Светлый фон

— Дела, — заметно сконфуженно произнес Ангел. — Но ведь это любовь, теперь такой нет.

— А ну дай попробую! — крикнул Митко, подскочил к Добрине, обхватил ее за бедра, приподнял, перегнул на плече и тяжело, не распрямляя колен, понес по ступенькам.

Потерявшая поначалу от неожиданности дар речи, Добрина что есть силы заколотила его по спине, вцепилась в волосы и, давясь от смеха, все же выскользнула, спрыгнула.

— Нечестно, не по правилам, — бормотал разгоряченный, запыхавшийся Митко, поправляя растрепанную прическу. — Вместо того чтобы в глаза смотреть, она, видите ли, по спине молотит…

— В глаза, ты знаешь, кому смотрят, — уклончиво ответила Добрина и, не оглядываясь, пошла по ступенькам вверх.

Сумерки уже затопили, погрузили на дно марева весь город внизу, когда они поднялись на самую верхнюю площадку, к подножию памятника.

Добираясь, карабкаясь взглядом — по каменным сапогам, плащ-накидке, гимнастерке — до каменного лица Алеши с крутым подбородком и чуть вздернутым носом, Алексей обратил внимание, что вблизи у него иное выражение, чем издали. Что-то доброе, покладистое, оживлявшее даже сам этот камень, исходило от всей фигуры, словно, забравшись на эдакую высоту, Алеша диву давался, какая красота расстилалась вокруг. Как бы его, Алешиными, глазами Алексей глянул вниз, вправо и влево: море огней трепетало, переливалось до самого горизонта, обозначенного багряной, уже еле заметной, дотлевающей полоской заката. Он поднял голову, примерился и сообразил: Алеша смотрел туда, в сторону России. Да-да, с высоты своего великаньего роста, он, возможно, различает в совсем уже плотной мгле проступающие мельчайшими искрами огни Родины. И, не доверяясь этой собственной, заставившей сжаться сердце догадке, Алексей спросил Добрину, в какую сторону повернут памятник лицом.

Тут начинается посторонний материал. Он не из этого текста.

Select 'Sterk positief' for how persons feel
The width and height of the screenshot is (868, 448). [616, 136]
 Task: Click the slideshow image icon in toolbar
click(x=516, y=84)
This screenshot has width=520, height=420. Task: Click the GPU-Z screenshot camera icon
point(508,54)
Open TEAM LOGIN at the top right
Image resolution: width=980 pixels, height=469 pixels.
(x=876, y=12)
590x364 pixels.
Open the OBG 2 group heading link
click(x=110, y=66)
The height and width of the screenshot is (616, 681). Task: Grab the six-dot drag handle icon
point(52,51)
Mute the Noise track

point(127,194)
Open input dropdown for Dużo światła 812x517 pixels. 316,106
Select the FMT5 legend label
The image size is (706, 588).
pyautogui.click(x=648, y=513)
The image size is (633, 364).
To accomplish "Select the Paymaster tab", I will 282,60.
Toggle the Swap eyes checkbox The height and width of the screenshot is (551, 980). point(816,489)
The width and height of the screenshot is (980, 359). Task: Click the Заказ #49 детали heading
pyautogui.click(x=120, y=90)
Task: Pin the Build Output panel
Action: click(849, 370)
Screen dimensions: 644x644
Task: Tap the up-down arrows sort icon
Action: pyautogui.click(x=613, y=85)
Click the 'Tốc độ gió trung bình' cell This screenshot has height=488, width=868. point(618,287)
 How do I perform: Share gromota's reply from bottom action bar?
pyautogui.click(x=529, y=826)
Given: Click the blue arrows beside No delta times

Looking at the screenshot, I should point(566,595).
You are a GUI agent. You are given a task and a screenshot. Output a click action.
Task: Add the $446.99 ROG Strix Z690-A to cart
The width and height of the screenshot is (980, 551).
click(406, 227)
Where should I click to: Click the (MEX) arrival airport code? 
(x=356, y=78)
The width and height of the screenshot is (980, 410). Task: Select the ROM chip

— Он смотрит на Плевен и Шипку, — сказала Добрина, мгновенно поняв смысл вопроса. — Говорят, раньше он стоял немного по-другому и постепенно сам развернулся.

Снизу хлынул поток прожекторного света, слепящей волной от сапог до пилотки обдал памятник и осветлил, выявил каждую трещинку, оживляя камень. Словно отбросив невидимый теперь в темноте постамент, Алеша сияющим видением парил в ночном небе.

— Какой добрый Алеша юнак! — с восхищением произнесла Добрина, не сводя с памятника восхищенных, вспыхнувших изнутри огоньками глаз.

В ярких трепетных лучах прожекторов Алеша был действительно красив, красив необычайно — и не памятниковой, а одухотворенной, земной человеческой красотой. И, любуясь великим тезкой, вслушиваясь в неразборчивый, восторженный шепот Добрины, Алексей вдруг почувствовал себя ничтожно маленьким, никчемным и жалким человечком, которому по нелепой случайности дано столь обязывающее имя.